My sister reminded me today that almost three years ago I had a look of anxiety on my face sitting on the metro in Paris. I had just left my stable job in advertising, moved to France and started my own company. For the two years that led up to the actual move, I felt not one ounce of fear. But once I took the plunge and the reality of it sank in, I had an ‘Oh Sh**!’ moment. What if all this doesn’t go according to plan? I carried a ball of fear–a huge knot–in my stomach for about six months after that.
Two years and ten months later, it didn’t go according to plan. But I don’t think I could’ve imagined what lay ahead. When I gave notice at work back in New York (I remember the moment vividly), there’s no way, I could’ve imagined the things that this choice would lead me to create, the people that it would lead me to meet, the hurdles that I’d have to jump over, the fears that I’d have to face, the heights I’d have to climb and the genuine satisfaction that I would feel from doing it all. I wake up every morning (well almost every morning) wanting to do exactly what I’m doing right now–building a place where Black women can connect and feel good about who. they. are.
I wake up every morning wanting to do exactly what I’m doing right now–building a place where Black women can connect and feel good about who they are.
Un-ruly is not every single thing that I want it to be… yet. But it’s pretty close and I know that anything worth doing takes time. I remind myself that by thinking about Paris’ Notre Dame, which took 200 years to build. And I’m sure in those two hundreds years, there were likely some major milestones–major parts of it that were completed and ‘lived in’ and appreciated. I think Un-ruly’s certainly hit a pretty major milestone. We’ve sunk our feet firmly into the online beauty space. We know more about who we are, what we plan on achieving and in what manner. And all of that is reflected in our new look!

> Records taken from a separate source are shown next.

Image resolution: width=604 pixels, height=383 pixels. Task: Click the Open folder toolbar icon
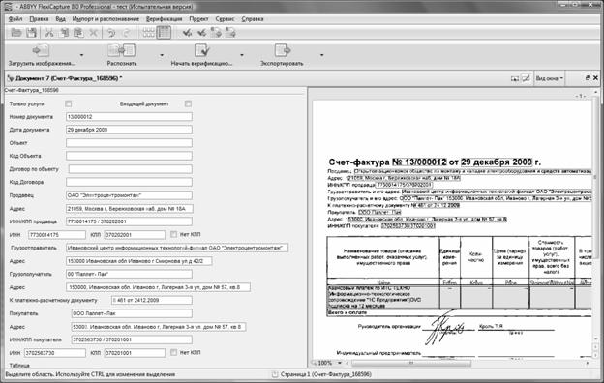point(16,33)
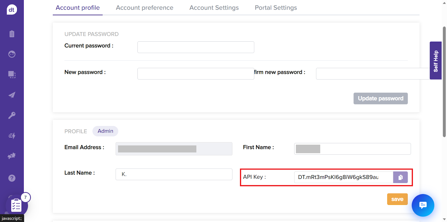Open the lightning bolt automation icon
447x222 pixels.
point(12,136)
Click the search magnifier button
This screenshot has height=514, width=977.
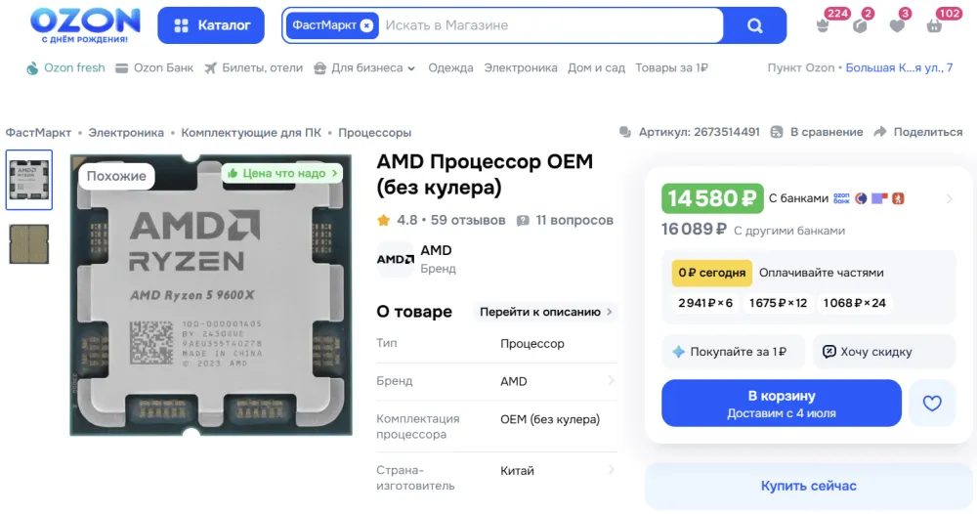[754, 25]
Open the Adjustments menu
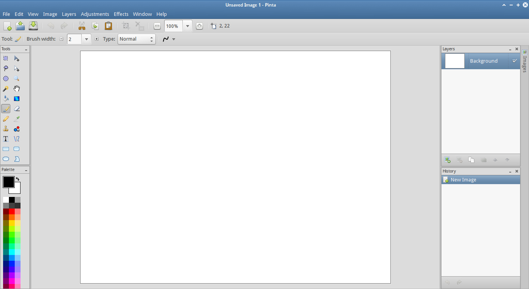Screen dimensions: 529x289 (x=95, y=14)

We went through a little rebranding. We have a new logo, new colors… and a slightly different spelling: we’re no longer Un’ruly… we’re Un-ruly (in URL and in spelling :-). Our site’s more robust to accommodate our growth. We’ve expanded into video and we’re dabbling in a little commerce. More on both of those fronts to come. Our team’s a little bigger and global (meet #TeamUnruly on the about page). But I think most importantly, we’re more certain about how we approach beauty. We’ve always taken an in-and-out approach to beauty, looking at it on both a surface and profound level. We kind of did it in the beginning without knowing, but now this approach is more conscious, more deliberate. And that will be reflected more and more in our content. We’re a place for Black hair and women. I love exploring identity as much as I love finding a new way to wrap my scarf. (BTW, I was wearing a towel underneath the yellow scarf to make it ‘plumpier’). So there’s going to be a lot more of all of that to come and I just. can’t. wait!
It’s funny; I’d say now that the fear and anxiety that I initially felt when I jumped into this journey has gone, and has been replaced by certainty and anxiousness. I’m certain about what we are and what we’re creating and I’m excited and anxious to put it out there, like, I really, CANNOT. WAIT!